The Chief Executive of FLAC — the body which campaigns for improved access to justice, says that COVID-19 has exacerbated the inequalities and barriers to justice in Irish society.
Speaking as the group launched its annual report for 2020, Eilis Barry (small picture) called for these issues to be “comprehensively addressed” in the upcoming reviews of the civil legal-aid scheme and Ireland’s equality legislation.
FLAC said that the pandemic had highlighted gaps in the existing legal-aid system, and had created an increased need for individuals and organisations to access justice.

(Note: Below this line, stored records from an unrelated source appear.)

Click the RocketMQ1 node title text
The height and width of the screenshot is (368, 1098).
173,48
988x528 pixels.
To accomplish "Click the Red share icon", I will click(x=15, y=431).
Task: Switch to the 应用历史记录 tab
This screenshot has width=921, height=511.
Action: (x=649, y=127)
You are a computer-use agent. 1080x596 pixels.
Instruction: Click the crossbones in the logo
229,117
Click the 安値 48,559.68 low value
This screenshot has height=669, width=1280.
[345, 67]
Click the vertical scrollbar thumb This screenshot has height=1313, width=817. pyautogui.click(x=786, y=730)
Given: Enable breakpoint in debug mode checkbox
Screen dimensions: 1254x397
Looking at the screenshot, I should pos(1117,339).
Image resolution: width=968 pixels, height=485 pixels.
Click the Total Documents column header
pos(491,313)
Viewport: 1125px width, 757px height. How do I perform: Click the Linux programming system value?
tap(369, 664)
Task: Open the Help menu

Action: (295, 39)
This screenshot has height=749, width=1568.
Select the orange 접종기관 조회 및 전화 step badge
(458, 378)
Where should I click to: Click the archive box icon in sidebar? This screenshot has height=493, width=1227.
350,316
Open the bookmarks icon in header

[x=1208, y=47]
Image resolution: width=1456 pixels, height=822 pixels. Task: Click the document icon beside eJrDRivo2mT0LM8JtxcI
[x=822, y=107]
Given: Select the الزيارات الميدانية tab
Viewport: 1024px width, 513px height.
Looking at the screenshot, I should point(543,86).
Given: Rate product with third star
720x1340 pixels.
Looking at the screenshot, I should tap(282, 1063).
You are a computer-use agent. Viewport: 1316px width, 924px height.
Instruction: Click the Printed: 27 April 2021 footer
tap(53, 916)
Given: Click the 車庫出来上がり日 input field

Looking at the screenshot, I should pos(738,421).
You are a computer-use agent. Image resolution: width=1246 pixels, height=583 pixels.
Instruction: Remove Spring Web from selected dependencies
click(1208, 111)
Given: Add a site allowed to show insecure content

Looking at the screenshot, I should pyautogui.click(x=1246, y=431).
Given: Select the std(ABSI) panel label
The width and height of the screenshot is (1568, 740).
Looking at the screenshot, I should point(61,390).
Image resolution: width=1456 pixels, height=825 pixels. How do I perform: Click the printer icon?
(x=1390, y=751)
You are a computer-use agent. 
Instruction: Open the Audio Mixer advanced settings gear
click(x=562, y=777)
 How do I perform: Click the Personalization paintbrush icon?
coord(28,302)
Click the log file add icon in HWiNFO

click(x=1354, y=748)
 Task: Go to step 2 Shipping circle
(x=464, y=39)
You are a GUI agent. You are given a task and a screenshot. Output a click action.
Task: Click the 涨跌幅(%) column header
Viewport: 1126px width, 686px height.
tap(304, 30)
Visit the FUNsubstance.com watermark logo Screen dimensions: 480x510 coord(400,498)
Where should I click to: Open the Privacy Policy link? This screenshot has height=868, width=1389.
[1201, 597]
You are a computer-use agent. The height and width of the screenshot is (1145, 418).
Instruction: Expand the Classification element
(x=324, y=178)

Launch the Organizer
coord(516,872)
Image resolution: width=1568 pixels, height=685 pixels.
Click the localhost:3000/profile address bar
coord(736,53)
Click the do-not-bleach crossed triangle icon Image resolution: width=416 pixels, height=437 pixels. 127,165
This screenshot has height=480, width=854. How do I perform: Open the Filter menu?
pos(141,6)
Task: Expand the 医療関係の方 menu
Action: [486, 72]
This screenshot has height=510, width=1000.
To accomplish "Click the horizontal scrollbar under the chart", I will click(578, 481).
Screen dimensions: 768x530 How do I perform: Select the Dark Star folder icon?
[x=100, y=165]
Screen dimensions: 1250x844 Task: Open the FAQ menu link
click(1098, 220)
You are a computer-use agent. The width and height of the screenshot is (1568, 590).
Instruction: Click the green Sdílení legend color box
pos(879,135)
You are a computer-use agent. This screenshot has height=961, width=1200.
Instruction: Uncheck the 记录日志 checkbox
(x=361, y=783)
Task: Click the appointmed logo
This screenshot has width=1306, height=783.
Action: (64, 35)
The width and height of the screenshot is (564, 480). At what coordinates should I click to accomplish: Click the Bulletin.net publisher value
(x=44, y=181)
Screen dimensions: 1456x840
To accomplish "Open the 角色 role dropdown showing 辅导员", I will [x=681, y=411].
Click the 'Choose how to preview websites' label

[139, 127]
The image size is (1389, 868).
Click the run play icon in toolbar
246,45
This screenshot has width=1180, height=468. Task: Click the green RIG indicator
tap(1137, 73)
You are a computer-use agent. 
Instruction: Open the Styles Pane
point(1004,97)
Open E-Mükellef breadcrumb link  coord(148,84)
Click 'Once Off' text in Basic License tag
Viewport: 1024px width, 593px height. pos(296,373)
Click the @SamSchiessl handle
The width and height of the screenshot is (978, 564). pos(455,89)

The group said that it was not able to meet the huge demand for its services last year.
Its telephone information line received almost 12,500 calls, while almost 5,000 people received basic legal advice from around 550 volunteer lawyers at free legal-advice clinics that were conducted remotely during COVID restrictions.
FLAC says the main queries related to family law and employment law.
Ms Barry said that it was “a matter of ongoing concern” that there was no legal aid available in employment cases – an area in which queries to FLAC increased by almost 40%.
The organisation said that COVID-19 restrictions had led to an increase in family-law queries, as pandemic measures often exacerbated already-difficult family situations.
Child access difficulties
More than a quarter of family-law queries related to children, with many of these from parents facing difficulties in gaining access, and not knowing where to turn to seek information and advice.
“It was particularly concerning for FLAC to receive calls from people who were the subject of ongoing and exacerbated domestic violence, and felt in genuine fear for their safety,” the group said, adding that this was often due to financial and alcohol stresses, as well as people living in close confines due to a sudden loss of employment arising from the pandemic.
“This is particularly concerning in light of recent revelations that domestic violence victims who made emergency calls for help did not receive the standard of service from gardaí that they required, and to which they were entitled,” FLAC said.
‘Deep societal prejudice’
During the year, the group launched its legal service for Travellers. Sinéad Lucey, FLAC’s managing solicitor, said that its work had been dominated by discrimination and housing issues.
She warned, however, that litigation alone could not resolve the “deep societal prejudice and structural discrimination” faced by groups, such as Roma and Travellers.
Speaking ahead of the report’s launch, Chief Justice Frank Clarke (pictured) said: “In a year in which the onset of the pandemic brought with it challenges which none of us could have foreseen, never was the work of FLAC so important.”